Casablanca is what happens when centuries of style collide and somehow make it work, and we’re going to dive into its origins.

Fez – Casablanca isn’t the kind of city that unveils itself all at once. It’s not a postcard, it’s a blueprint, drawn and redrawn over centuries. 

And if you’re into architecture, it’s a dream with cracked edges and unexpected brilliance. 

Think soaring minarets, faded art deco, 1950s cinemas, space-age skateparks, and a mosque that juts out into the Atlantic like it owns the sea.

It all started with Anfa, the Amazigh town the Portuguese wiped out in 1468. They returned to rebuild it as “Casa Branca”. 

Then the 1755 Lisbon earthquake brought everything crashing down again, and the sultan decided to start fresh with a medina of whitewashed walls. 

The Spanish began calling it “Casablanca”, and the French later turned it into a full-blown business hub. 

Cue the art nouveau facades, neo-Moorish arches, and eventually the sleek concrete experiments of Jean-François Zevaco, the architect who helped define post-independence Morocco.

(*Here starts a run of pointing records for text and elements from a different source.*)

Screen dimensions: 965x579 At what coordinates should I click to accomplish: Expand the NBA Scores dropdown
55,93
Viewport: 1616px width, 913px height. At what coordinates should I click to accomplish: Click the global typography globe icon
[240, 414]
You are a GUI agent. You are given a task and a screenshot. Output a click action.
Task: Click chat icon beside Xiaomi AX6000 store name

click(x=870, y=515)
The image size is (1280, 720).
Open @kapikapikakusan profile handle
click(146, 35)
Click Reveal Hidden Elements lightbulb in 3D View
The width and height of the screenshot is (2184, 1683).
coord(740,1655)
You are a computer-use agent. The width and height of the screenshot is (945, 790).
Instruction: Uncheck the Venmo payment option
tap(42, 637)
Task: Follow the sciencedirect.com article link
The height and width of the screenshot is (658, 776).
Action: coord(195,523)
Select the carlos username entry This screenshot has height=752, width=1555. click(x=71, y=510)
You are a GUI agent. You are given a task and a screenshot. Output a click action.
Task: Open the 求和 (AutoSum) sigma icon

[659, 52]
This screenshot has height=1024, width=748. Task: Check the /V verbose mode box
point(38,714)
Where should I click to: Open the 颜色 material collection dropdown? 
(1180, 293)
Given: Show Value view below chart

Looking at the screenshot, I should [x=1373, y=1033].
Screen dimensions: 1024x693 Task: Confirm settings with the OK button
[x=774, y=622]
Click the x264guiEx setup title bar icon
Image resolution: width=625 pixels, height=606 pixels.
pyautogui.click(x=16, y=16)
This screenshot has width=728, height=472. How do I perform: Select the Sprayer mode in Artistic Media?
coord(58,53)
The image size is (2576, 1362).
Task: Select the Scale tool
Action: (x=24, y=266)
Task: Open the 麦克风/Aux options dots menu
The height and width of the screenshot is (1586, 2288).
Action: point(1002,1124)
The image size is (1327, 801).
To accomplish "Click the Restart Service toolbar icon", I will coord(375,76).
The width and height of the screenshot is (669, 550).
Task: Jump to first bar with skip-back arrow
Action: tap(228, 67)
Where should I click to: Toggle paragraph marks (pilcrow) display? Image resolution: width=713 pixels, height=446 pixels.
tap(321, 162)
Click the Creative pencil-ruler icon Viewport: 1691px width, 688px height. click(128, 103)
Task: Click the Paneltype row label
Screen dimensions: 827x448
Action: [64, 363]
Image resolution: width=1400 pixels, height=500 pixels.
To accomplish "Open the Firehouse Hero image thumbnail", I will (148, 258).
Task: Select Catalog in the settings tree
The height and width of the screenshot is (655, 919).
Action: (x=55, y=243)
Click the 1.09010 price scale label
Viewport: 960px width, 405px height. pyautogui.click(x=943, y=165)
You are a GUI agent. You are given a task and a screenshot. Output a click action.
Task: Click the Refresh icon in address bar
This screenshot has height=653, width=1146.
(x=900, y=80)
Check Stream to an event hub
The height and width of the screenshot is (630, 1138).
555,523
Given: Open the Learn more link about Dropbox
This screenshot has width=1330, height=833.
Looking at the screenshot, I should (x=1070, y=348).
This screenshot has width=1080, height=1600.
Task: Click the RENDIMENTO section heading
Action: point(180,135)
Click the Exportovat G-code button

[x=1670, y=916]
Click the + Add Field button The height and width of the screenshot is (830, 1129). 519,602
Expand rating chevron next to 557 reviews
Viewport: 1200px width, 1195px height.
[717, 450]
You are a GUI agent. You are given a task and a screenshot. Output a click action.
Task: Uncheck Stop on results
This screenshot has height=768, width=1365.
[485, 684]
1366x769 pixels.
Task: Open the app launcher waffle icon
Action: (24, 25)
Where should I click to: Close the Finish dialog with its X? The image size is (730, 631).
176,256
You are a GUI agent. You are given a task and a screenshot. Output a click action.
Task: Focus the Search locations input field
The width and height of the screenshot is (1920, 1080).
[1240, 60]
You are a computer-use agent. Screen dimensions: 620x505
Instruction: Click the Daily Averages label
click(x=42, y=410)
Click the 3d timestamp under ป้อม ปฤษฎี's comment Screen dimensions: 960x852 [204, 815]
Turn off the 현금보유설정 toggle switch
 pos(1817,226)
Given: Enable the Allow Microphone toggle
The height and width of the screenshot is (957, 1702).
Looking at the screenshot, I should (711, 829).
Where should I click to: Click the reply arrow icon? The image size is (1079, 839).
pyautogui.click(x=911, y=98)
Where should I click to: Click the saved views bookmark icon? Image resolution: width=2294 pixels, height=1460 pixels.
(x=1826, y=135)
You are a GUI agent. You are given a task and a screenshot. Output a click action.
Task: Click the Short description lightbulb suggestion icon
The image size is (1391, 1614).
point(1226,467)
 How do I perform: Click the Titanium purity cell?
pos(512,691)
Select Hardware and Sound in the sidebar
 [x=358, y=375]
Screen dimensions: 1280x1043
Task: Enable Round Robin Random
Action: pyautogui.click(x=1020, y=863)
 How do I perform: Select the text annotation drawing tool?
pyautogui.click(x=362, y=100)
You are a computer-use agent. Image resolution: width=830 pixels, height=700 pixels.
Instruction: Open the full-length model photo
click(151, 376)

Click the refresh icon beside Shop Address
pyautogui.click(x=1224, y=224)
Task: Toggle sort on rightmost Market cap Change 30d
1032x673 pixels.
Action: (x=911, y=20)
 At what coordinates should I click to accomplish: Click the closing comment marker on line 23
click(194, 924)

Today, the city’s layers are still alive and well. Start with Boulevard Rachidi, where Islamic motifs wrap around colonial symmetry. 

The post office, the Palais de Justice, and the ghostly-white Sacré Coeur cathedral feel frozen in time;  elegant, if a little haunted. 

Then head to Quartier Habbous for a different mood: low-slung buildings, hand-carved doors, and pastry shops like Pâtisserie Bennis Habous, where “Kaab  Ghazal” (gazelle horn cookies) come stacked like edible sculptures.

Down by the ocean, the Hassan II Mosque dominates the skyline :  emerald tiles, 210-meter minaret, and waves crashing just below your feet. 

For a deeper dive into Casablanca’s architectural timeline, Casamémoire offers excellent guided tours through the city’s 20th-century landmarks.

Casablanca’s not just old bones, though. In the Petit Paris district, retro gems like Cinema Rialto and the Lutetia Ciné-Théâtre are back in action, hosting events that echo the city’s cinematic golden age. 

Nearby, the revamped Royal Mansour Casablanca hotel nods to its 1950s heritage with style.

As for the city’s young heartbeat? You’ll find it in Anfa Park or the Arab League Gardens, where teenagers gather between music festivals like Jazzablanca and L’Boulevard. 

Around Villa des Arts, breakdancers spin beneath palm trees, while murals along the Corniche promenade go full sci-fi. 

Nevada Skatepark, one of Africa’s biggest, adds its own visual punch, with bold street art layered across ramps.

When hunger strikes, head to the medina for fresh fish sandwiches or date-stuffed sweets. 

For something more refined, Dar DaDa and Saveurs du Palais serve the kind of Moroccan comfort food that lingers in your memory. 

Want to learn the recipes? Book a market tour and cooking class with “Taste of Casablanca” tours.

Casablanca isn’t for everyone. But for architecture lovers? It’s a playground that is chaotic, evolving, and absolutely worth exploring.